Programme & Référentiel
C1- Rendre compte à des interlocuteurs variés (collectivités, clients…), des pratiques et des solutions disponibles, pour la mise en place d’un projet de PGProx en s’appuyant sur le contexte réglementaire et les enjeux territoriaux.
• C2- Mobiliser des méthodes d’enquête et de caractérisation des biodéchets afin d'évaluer quantitativement et qualitativement le gisement d’un territoire donné en utilisant les indicateurs spécifiques relatifs aux différents biodéchets (production, volume, masse...).
• C3 - Mener une consultation et des visites auprès des usagers et autres acteurs concernés par une opération de PGProx pour créer une dynamique collective qui réponde à leurs besoins, en prenant en compte leur diversité, et leurs situations de handicap, le cas échéant.
• C4 - Décrire les étapes clés d’une opération de PGProx pour permettre la mise en place d’un projet concret de valorisation de proximité de biodéchets.
• C5 - Argumenter le choix des solutions techniques et matérielles les plus adaptées aux besoins du projet, en utilisant une grille d’analyse multicritères (comparatif, dimensionnement, coûts, garantie, capacités, fonctionnalités, accessibilité aux personnes en situation de handicap), et assurer les bonnes conditions de leur mise en œuvre.

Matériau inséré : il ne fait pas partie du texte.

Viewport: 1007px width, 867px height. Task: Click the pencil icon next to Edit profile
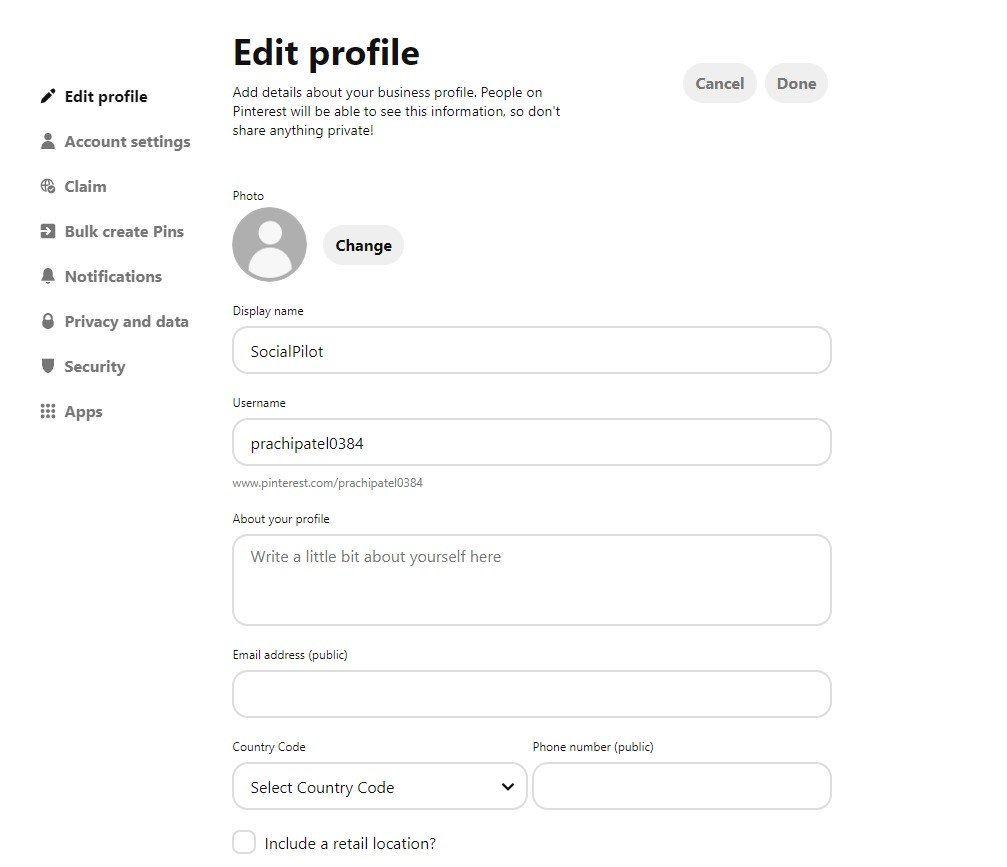click(47, 96)
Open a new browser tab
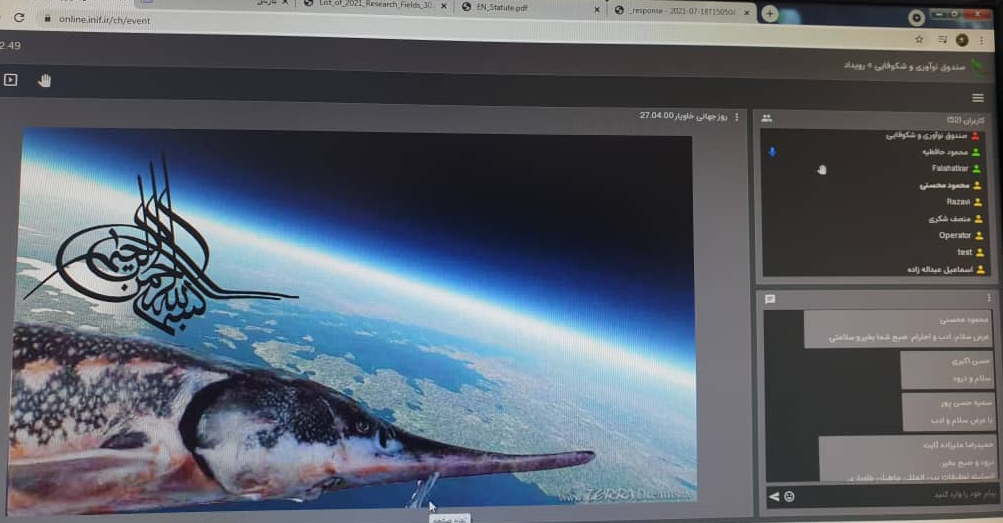 770,12
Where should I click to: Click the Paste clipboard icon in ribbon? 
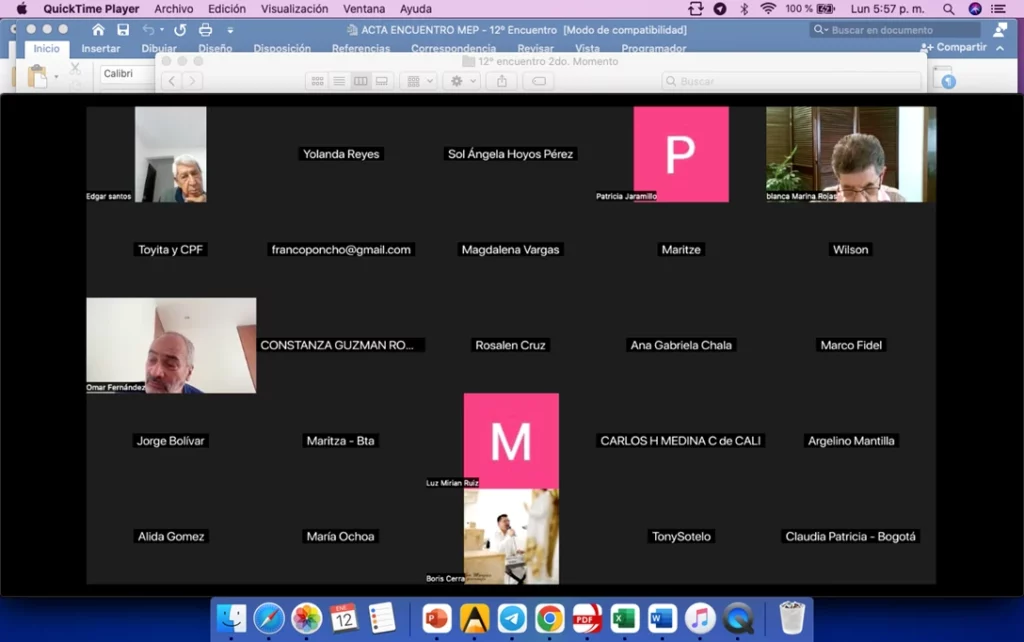[x=38, y=76]
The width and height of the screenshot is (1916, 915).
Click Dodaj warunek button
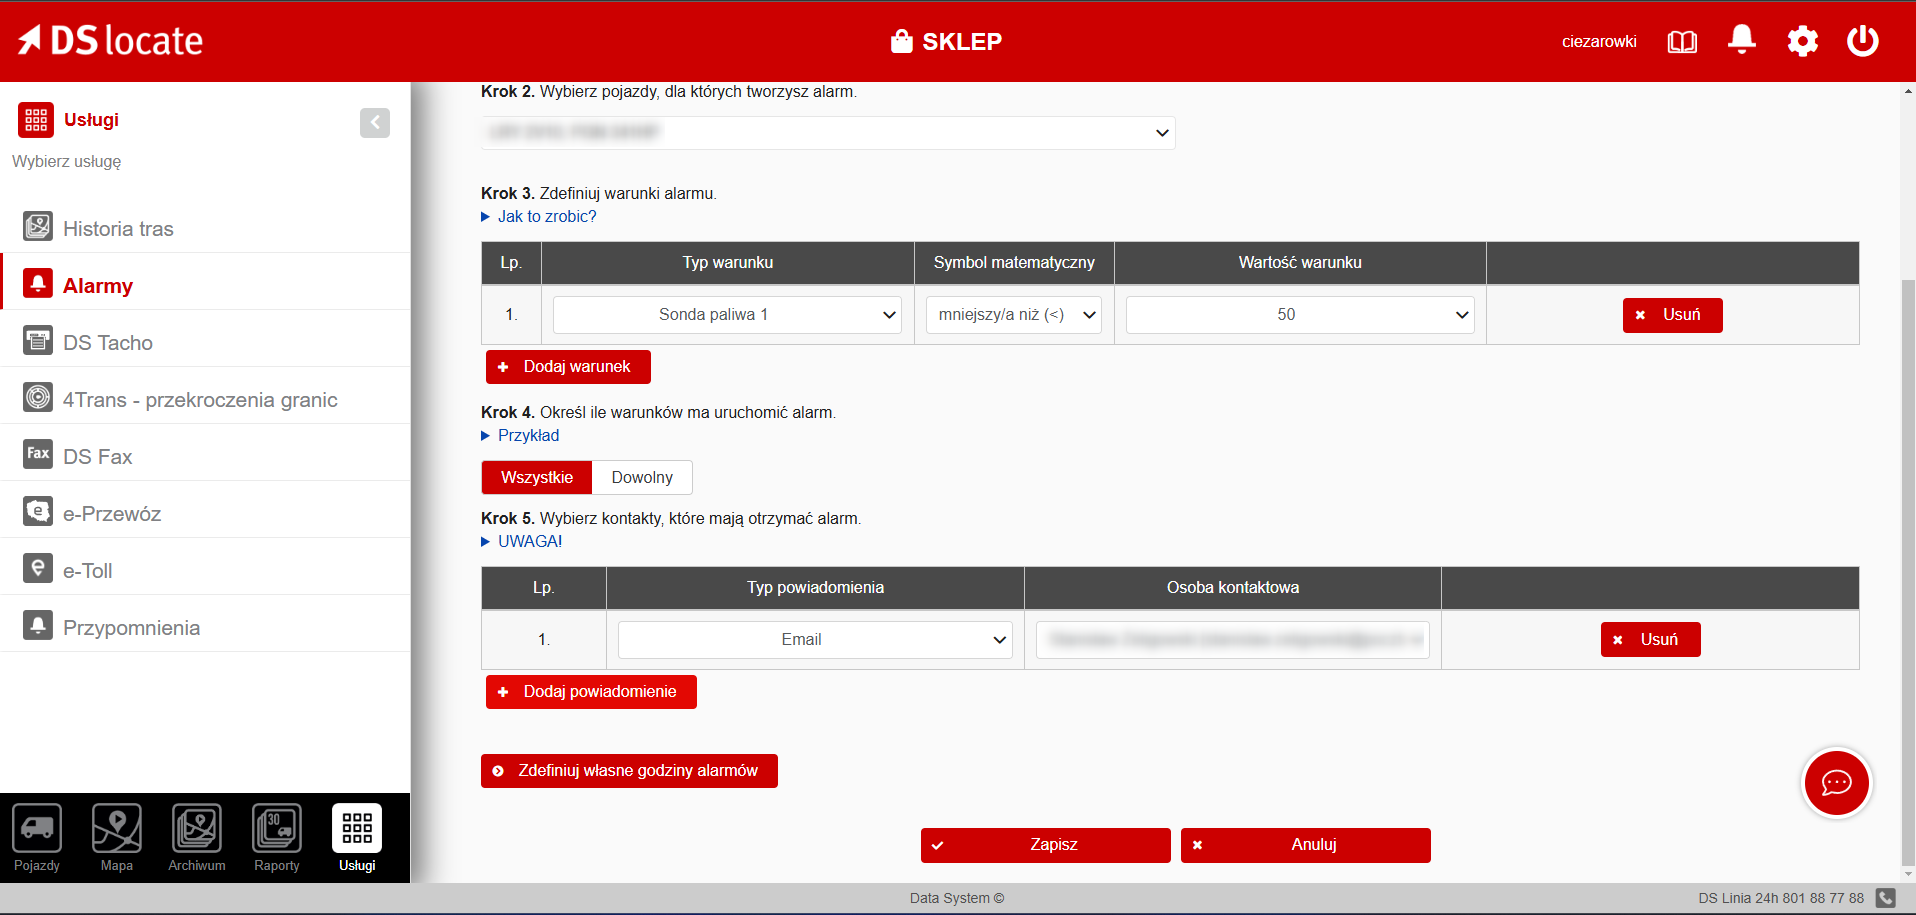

• C6 - Collecter des données de suivi et d’évaluation d’une opération de PGProx, pour analyser et restituer les résultats sous forme de bilan en s’appuyant sur les relais de terrain afin d’obtenir les informations pertinentes.
• C7- Identifier et mobiliser des relais de terrain bénévoles et salariés pour mettre en place les conditions adéquates au fonctionnement des projets en s’appuyant sur la complémentarité des rôles et fonctions de chacun tout en prenant en compte leur diversité, et leur situation de handicap, le cas échéant.
• C8 - Animer un groupe d’acteurs (citoyens, élus, structures professionnelles et collectivités, financeurs, producteur de matériel…) de la PGprox et/ou des réseaux de relais de terrain (Guides Composteur·rices, référent·es de site, agent·es des espaces verts et de restauration…) dans le but de pérenniser et d’autonomiser une dynamique collective.